Honda Motor Co. plans to establish a wholly-owned subsidiary, Honda Soltec Co., Ltd., which will produce and sell the next-generation thin film solar cell independently developed by Honda. (Earlier post.) The new company will lead Honda to make a full-scale entry into the solar cell business.
By using thin film made from a compound of copper, indium, gallium and selenium (CIGS), Honda’s next-generation solar cell—first announced in 2002—achieves a major reduction in the amount of energy consumed during the manufacturing process by approximately 50% compared to what is required to produce conventional crystal silicon solar cells. This makes the new solar cell more environmentally-friendly by reducing the amount of CO2 generated even from the production stage.
Thin-film solar cells based on CIGS (Cu(In,Ga)Se2) absorbers are among the leading devices which are expected to lower the costs for photovoltaic energy conversion. Other companies working with CIGS cells include Shell Solar and Würth.
Early Honda CIGS module prototypes had a maximum output of 112 W at dimensions of 1,367 × 802 × 46 mm. Honda is working to improve the efficiency.

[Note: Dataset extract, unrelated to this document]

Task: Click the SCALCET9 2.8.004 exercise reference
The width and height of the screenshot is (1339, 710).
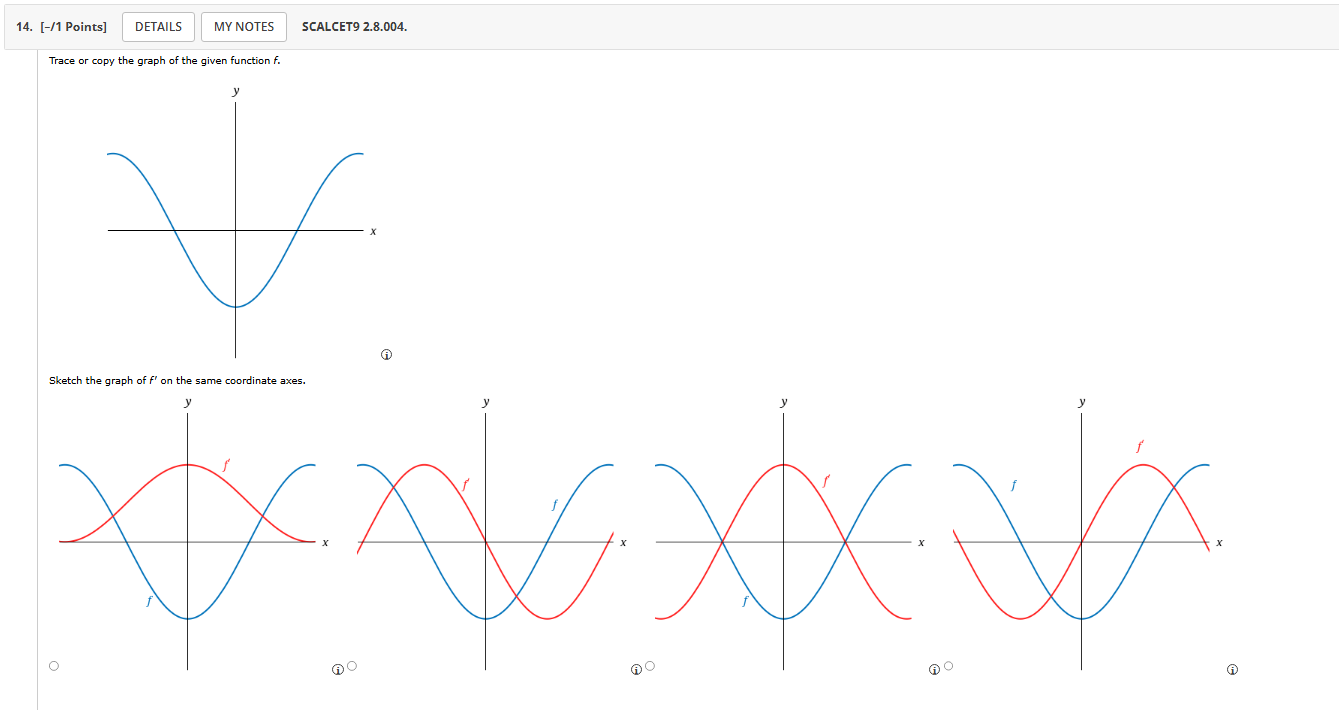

At the end of September 2006, Honda began construction of a ¥7-billion (US$61 million) plant to mass produce solar cells within the current site of Honda’s Kumamoto factory. The new facility will become operational in fall 2007 with an annual capacity of 27.5 megawatts.
Prior to the start-up of the new plant, Honda Soltec will begin sales in limited areas in March 2007, of CIGS thin film compound solar cells produced by Honda Engineering. Once mass production begins at the new plant in Kumamoto in fall 2007, Honda Soltec will expand sales throughout Japan.